**Records:**
--- START ---
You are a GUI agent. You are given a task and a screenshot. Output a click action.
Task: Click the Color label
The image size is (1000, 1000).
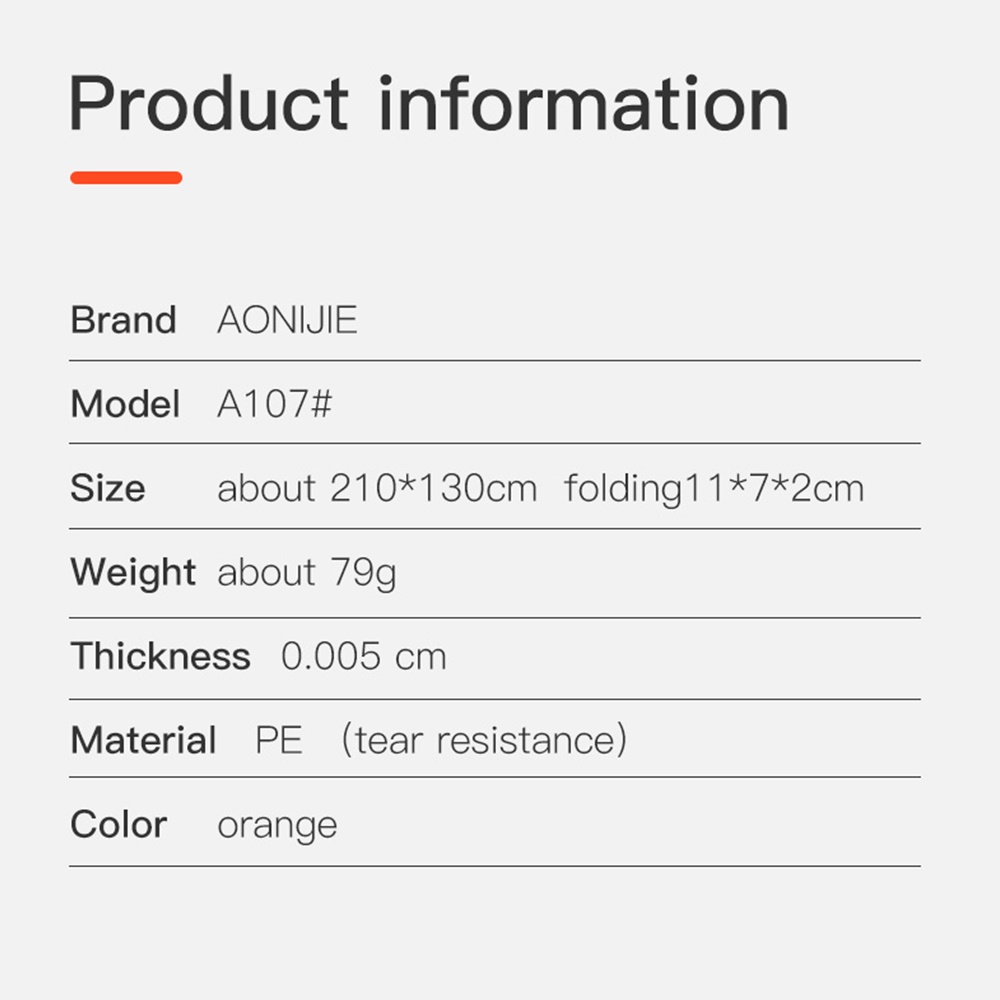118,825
--- END ---
--- START ---
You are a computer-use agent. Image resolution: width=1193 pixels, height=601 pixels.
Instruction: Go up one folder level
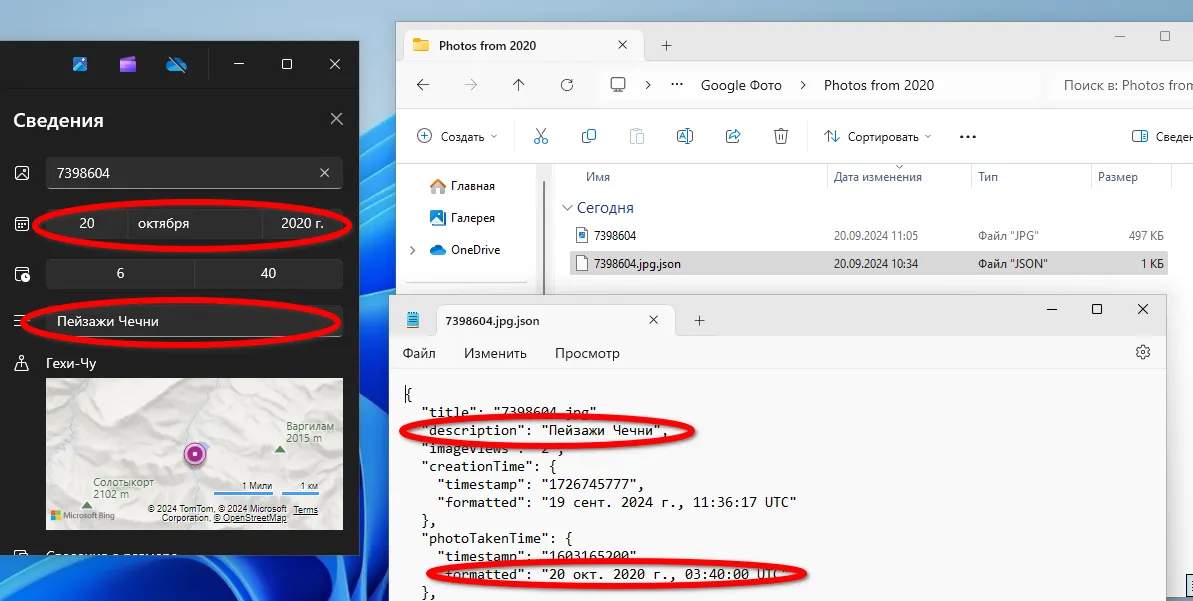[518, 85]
--- END ---
**Task item:** Every line with the word "agent" in it should be copied from the listing above.

**Finished task:**
You are a GUI agent. You are given a task and a screenshot. Output a click action.
You are a computer-use agent. Image resolution: width=1193 pixels, height=601 pixels.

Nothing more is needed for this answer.